*DIRECTIONS FOR THIS TASK:*
Using the material below, return exactly the lines between the one holding "Go to Travel" and the one holding "Task: Click the license scrollbar thumb", inclusive, and no others.

*DATA IN THIS EXERCISE:*
--- START ---

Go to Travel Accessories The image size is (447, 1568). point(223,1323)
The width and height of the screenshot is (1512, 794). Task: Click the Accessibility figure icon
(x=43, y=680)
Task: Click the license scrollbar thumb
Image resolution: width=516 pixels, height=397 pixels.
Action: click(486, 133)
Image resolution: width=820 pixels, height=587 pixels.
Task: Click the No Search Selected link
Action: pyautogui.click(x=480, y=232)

--- END ---
--- START ---

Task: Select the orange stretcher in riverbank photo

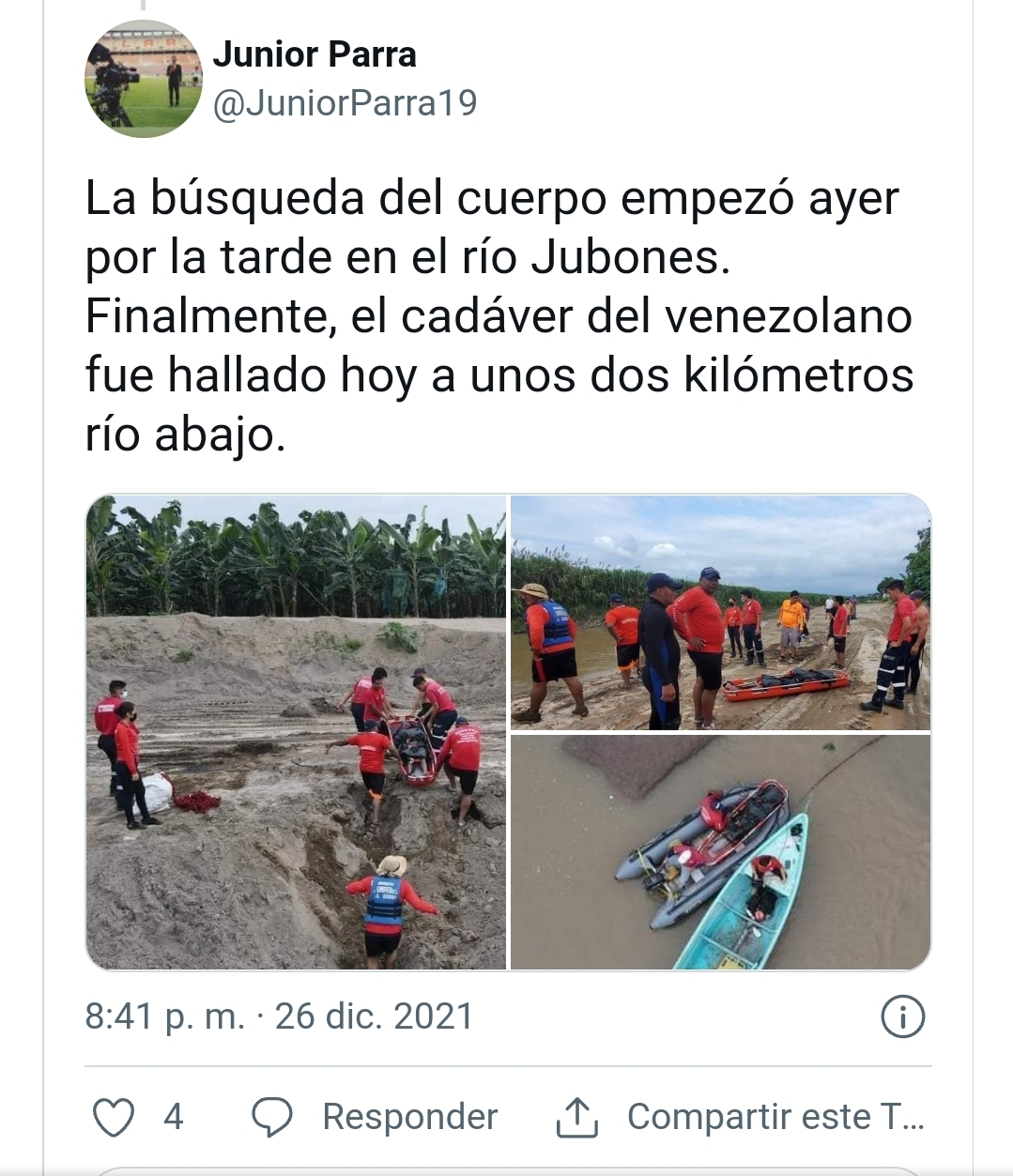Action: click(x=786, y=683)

--- END ---

*THE COMPLETED TASK:*
Go to Travel Accessories The image size is (447, 1568). point(223,1323)
The width and height of the screenshot is (1512, 794). Task: Click the Accessibility figure icon
(x=43, y=680)
Task: Click the license scrollbar thumb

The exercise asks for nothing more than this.